“SONKO-MAME MBAYE NIANG : LE SILENCE DES JUGES, LE CRI D’UN PEUPLE” (Abdoulaye DIENG)

 

L’affaire Ousmane Sonko – Mame Mbaye Niang vient de connaître un tournant qui heurte la conscience collective. Ce que l’on avait qualifié de diffamation se révèle aujourd’hui comme une dénonciation fondée. Le fameux rapport de l’Inspection Générale des Finances (IGF) sur le PRODAC, que la justice avait nié ou refusé d’examiner, existe bel et bien. Ousmane Sonko l’a brandi, l’a déposé, l’a ramené dans l’espace public. Et avec lui, une vérité qui dérange : la justice a failli.

Et cette vérité, ce n’est pas Ousmane Sonko qui l’a inventée. Elle fut d’abord révélée, noir sur blanc, dans une mission de vérification administrative et financière conduite avec courage et rigueur par Samba Laobé Dieng, Administrateur civil et Inspecteur Général des Finances.

Avec une conscience professionnelle rare et un sens aigu de l’État, il avait mis à nu les dérives du PRODAC, identifié des manquements graves, des irrégularités budgétaires massives, des abus. Il recommanda sans ambiguïté la traduction devant les juridictions compétentes de plusieurs responsables pour faux, usage de faux, escroquerie sur les deniers publics. Mais au lieu d’être soutenu, ce haut fonctionnaire exemplaire a été laissé dans l’ombre, oublié, écarté.

Décédé le 29 septembre 2018, Samba Laobé Dieng nous laisse un héritage moral immense.
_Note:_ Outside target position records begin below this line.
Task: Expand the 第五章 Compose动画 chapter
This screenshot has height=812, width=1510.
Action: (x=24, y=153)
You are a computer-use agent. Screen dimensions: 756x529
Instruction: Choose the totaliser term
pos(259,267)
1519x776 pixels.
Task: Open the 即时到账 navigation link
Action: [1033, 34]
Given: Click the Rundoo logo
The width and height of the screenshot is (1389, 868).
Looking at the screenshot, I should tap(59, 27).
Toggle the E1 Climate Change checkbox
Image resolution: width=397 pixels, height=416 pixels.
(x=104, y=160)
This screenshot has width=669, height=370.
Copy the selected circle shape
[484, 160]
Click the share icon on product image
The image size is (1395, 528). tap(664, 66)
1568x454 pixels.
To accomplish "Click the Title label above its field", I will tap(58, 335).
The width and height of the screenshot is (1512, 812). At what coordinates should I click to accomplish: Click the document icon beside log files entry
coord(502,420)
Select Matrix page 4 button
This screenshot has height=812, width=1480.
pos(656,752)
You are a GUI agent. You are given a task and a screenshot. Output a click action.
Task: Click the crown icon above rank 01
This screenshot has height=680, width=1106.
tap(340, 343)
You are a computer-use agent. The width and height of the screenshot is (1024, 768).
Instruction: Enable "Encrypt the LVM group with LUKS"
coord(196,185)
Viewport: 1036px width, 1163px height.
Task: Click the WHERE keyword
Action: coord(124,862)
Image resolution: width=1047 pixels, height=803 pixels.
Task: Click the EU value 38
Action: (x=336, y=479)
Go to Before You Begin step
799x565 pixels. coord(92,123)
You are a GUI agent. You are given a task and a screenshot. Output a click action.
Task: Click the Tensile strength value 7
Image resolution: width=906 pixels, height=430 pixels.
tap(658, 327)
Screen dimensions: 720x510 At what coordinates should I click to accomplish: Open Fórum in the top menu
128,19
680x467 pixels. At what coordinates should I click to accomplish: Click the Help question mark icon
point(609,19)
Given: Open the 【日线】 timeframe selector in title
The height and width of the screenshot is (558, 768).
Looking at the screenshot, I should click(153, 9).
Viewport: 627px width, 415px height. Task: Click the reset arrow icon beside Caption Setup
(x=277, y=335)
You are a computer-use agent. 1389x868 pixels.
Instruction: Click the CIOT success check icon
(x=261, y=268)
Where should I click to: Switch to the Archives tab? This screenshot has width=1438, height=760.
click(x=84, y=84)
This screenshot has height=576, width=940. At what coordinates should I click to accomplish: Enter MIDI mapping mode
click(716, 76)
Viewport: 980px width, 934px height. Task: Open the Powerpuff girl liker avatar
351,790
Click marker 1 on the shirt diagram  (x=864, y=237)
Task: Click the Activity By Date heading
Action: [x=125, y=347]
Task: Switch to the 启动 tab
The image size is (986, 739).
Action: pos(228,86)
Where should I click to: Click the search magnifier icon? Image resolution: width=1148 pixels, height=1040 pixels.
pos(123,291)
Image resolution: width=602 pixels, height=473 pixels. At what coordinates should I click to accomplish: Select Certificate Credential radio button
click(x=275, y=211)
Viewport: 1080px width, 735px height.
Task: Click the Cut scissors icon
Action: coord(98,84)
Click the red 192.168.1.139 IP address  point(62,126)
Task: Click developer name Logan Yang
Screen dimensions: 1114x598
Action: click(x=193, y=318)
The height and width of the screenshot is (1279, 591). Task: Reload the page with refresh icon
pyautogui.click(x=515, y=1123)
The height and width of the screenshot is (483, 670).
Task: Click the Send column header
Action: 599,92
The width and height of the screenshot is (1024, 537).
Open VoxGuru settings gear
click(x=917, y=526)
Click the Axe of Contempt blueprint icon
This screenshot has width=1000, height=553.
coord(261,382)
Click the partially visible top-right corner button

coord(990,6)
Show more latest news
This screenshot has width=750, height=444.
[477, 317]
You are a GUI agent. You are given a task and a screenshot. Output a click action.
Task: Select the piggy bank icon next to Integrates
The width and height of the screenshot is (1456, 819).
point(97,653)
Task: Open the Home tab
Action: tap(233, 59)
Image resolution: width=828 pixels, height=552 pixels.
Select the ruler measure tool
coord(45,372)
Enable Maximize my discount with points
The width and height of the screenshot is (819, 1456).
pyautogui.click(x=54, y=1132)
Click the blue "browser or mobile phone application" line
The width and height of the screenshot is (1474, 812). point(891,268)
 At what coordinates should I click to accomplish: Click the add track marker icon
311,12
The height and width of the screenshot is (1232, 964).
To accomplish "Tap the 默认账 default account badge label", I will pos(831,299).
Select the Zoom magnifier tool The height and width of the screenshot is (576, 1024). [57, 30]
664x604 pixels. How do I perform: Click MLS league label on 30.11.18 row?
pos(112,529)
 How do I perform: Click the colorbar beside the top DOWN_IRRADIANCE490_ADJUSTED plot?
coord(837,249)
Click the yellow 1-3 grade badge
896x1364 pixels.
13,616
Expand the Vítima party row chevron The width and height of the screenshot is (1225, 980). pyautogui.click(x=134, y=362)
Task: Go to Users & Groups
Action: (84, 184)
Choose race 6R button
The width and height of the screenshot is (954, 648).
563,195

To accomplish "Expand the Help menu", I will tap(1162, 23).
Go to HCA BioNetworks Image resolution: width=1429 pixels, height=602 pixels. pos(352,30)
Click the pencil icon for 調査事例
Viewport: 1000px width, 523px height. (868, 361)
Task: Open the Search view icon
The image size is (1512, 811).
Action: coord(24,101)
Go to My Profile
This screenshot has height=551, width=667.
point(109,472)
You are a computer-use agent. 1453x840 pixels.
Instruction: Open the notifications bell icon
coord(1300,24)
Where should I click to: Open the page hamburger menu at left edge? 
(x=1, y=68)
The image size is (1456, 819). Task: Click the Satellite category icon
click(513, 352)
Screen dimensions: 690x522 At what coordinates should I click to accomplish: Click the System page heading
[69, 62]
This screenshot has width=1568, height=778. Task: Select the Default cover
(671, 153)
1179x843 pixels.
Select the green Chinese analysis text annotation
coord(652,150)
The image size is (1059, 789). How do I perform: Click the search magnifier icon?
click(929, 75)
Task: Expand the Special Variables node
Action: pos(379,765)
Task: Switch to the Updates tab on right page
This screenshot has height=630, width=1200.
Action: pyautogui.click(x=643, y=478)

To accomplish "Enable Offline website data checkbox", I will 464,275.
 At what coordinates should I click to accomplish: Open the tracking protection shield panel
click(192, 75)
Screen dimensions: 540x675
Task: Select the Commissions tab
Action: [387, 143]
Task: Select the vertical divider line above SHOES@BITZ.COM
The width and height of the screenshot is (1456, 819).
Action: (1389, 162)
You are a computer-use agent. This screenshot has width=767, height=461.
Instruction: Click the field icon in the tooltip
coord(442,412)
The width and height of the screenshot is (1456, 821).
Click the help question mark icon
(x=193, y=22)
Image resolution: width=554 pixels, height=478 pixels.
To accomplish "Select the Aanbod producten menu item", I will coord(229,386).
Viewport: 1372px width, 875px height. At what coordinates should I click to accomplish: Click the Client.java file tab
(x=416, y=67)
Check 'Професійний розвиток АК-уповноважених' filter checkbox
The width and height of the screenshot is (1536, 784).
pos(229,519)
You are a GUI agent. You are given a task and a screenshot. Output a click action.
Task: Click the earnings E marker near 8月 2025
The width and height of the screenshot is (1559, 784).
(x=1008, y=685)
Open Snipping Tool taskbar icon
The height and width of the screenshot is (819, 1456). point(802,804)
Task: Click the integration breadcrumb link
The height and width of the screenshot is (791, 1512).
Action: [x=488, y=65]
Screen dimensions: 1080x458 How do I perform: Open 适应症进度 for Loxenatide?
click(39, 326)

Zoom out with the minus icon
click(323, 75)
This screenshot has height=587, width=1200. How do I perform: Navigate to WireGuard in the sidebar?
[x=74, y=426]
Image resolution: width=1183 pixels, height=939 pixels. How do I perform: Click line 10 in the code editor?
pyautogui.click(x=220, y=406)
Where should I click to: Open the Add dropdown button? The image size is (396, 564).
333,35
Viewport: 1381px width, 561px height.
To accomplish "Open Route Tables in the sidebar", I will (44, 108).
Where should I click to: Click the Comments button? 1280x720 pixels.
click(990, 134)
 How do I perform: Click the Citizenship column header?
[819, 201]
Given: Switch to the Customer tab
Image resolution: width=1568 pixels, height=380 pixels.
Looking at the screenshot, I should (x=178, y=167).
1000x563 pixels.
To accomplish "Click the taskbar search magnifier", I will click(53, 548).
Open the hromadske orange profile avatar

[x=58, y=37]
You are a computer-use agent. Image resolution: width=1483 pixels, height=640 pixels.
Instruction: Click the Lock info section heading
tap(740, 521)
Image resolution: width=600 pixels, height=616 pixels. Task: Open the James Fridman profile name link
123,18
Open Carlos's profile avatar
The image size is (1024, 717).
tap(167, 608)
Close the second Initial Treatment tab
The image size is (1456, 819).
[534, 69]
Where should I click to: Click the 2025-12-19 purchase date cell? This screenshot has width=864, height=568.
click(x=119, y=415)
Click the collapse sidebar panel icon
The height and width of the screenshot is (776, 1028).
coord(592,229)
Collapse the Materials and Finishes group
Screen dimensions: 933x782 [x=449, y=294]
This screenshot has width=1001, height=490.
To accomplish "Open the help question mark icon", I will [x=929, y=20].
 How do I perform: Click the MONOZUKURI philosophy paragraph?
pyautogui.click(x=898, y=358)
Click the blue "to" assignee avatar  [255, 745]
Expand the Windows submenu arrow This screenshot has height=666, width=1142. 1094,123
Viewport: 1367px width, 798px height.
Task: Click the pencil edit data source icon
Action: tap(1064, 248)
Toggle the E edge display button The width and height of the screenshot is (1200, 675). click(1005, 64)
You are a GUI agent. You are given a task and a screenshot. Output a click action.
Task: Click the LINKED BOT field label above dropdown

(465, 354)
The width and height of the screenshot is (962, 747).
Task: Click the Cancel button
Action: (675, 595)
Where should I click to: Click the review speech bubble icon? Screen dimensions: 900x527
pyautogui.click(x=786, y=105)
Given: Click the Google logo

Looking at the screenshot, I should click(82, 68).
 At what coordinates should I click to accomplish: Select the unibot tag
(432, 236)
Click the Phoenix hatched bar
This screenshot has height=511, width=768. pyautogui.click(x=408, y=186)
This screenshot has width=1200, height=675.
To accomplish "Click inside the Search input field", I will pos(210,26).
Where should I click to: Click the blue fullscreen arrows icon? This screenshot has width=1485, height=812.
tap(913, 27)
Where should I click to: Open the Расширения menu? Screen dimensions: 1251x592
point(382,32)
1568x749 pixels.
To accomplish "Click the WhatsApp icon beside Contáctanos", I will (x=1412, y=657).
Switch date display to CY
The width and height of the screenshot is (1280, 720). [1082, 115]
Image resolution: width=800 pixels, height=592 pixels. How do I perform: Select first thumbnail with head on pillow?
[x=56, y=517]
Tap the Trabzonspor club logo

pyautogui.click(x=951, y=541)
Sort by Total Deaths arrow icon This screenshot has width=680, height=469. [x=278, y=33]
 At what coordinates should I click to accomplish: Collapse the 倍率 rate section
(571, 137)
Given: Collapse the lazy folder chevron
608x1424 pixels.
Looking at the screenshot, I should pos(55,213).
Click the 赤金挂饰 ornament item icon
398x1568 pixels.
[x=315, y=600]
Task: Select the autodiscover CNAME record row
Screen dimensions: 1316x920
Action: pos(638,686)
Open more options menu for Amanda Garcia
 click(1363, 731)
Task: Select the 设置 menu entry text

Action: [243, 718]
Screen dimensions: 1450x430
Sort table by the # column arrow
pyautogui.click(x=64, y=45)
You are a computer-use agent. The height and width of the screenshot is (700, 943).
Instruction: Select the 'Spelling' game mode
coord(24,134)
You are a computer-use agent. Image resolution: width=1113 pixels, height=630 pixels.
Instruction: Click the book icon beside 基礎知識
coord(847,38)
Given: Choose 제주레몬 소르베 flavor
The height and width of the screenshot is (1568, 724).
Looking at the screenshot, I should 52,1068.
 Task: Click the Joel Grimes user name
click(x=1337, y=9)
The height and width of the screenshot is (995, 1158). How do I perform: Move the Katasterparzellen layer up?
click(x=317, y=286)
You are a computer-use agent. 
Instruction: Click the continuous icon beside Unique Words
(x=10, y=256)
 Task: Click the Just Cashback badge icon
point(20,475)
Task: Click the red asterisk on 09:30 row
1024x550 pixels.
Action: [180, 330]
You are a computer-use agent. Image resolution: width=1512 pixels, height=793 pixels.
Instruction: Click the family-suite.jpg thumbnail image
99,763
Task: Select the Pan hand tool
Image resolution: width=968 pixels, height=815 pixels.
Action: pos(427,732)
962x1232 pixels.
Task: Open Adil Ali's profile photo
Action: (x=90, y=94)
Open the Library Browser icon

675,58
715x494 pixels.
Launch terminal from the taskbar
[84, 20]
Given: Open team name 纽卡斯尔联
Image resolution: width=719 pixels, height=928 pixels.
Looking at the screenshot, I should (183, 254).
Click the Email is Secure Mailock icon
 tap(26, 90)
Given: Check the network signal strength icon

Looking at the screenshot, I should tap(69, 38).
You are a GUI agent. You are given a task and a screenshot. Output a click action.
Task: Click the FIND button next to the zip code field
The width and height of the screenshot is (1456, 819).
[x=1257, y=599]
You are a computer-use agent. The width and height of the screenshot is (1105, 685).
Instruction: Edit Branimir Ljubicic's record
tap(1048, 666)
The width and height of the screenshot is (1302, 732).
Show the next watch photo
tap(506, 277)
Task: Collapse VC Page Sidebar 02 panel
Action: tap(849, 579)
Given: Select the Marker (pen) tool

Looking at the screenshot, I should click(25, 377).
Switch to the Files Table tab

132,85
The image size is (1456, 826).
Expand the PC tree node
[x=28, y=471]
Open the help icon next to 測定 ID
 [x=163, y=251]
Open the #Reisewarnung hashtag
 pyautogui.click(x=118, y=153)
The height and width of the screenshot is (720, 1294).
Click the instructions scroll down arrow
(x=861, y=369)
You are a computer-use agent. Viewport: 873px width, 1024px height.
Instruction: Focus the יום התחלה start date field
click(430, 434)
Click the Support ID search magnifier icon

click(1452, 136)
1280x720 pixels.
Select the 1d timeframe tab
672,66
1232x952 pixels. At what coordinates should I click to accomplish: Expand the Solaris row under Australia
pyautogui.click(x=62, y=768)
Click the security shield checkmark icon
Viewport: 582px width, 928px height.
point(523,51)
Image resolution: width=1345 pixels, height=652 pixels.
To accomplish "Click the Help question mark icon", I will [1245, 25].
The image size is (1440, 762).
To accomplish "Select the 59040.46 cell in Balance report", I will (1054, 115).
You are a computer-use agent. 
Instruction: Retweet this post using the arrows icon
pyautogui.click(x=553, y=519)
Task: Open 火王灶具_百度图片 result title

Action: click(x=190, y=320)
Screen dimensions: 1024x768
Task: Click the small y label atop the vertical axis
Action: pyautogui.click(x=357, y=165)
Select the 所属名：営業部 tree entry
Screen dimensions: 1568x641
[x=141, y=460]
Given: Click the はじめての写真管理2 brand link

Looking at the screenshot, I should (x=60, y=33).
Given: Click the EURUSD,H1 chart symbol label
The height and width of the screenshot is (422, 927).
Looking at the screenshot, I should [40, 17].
Dans un pays où le courage administratif est rare, il incarne la résistance tranquille, le service loyal de l’État, la droiture silencieuse mais déterminée. À l’heure où ce rapport refait surface dans le tumulte d’un procès politique, nous devons nous souvenir que la vérité a déjà été dite – et que ceux qui l’ont dite n’ont jamais été défendus.

Ce silence autour de son travail n’a rien d’anodin. Il éclaire, avec une clarté cruelle, le traitement réservé aujourd’hui à celui qui s’est appuyé sur ce même rapport pour alerter. La condamnation d’Ousmane Sonko sur la base d’un déni de preuve n’est pas une simple erreur judiciaire : elle est l’aboutissement d’un système qui choisit d’ignorer ses propres sentinelles.

Cette décision n’a pas seulement coûté à Ousmane Sonko son éligibilité ; elle a coûté à la République la confiance de ses citoyens en ses institutions. Elle a entamé le socle même de notre démocratie : la primauté du droit sur le calcul politique.

Aujourd’hui, un recours pour révision est déposé. C’est un acte de justice, mais c’est surtout un test pour l’État de droit. La question n’est plus de savoir si Ousmane Sonko avait tort ou raison : la vérité a éclaté. La question est désormais de savoir si la justice sénégalaise aura le courage de se corriger, et si les magistrats impliqués auront à répondre de leurs actes – par ignorance, par légèreté ou par soumission à des intérêts inavoués.

À cet égard, il faut saluer l’adoption récente du nouveau règlement intérieur de l’Assemblée nationale, notamment l’article 56, qui permet, dans un cadre rigoureusement encadré, d’auditionner les magistrats en fonction. Cette disposition ne remet pas en cause l’indépendance de la justice ; elle l’équilibre, en rendant le juge également justiciable devant la représentation nationale, sans ingérence dans les affaires en cours. Dans un État de droit véritable, aucun corps ne peut être soustrait au regard de la nation. Cette avancée institutionnelle, bien que contestée par certains, renforce la transparence démocratique et participe à restaurer la confiance entre le peuple et les institutions.

Car il ne s’agit pas ici de défendre un homme, mais de défendre un principe : celui de la justice impartiale, rigoureuse et indépendante. Une justice qui ne vacille pas sous la pression politique, qui n’élude pas les preuves dérangeantes, qui ne se dérobe pas face à la vérité.

Si cette affaire devait rester sans conséquence, alors le message serait clair : l’injustice peut être maquillée en procédure, et la vérité sacrifiée sur l’autel de la raison d’État. Ce serait la victoire de la manipulation sur la transparence, du calcul sur la conscience, du silence sur le droit.

Trop, c’est trop. Ce moment exige un sursaut citoyen, une mobilisation lucide et pacifique, pour que cette affaire ne se referme pas dans l’impunité. Pour que ce précédent ne devienne pas la norme. L’histoire nous regarde. Et elle sera implacable.